**HOW TO COMPLETE THIS TASK:**
Every line from the one that includes "Instruction: Expand All" to the end of the entries should be written out exactly, with the first and last included.

[Collected data]
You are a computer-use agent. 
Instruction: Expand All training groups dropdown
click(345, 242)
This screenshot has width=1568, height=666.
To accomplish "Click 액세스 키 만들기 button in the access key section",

**OUTPUT:**
Instruction: Expand All training groups dropdown
click(345, 242)
This screenshot has width=1568, height=666.
To accomplish "Click 액세스 키 만들기 button in the access key section",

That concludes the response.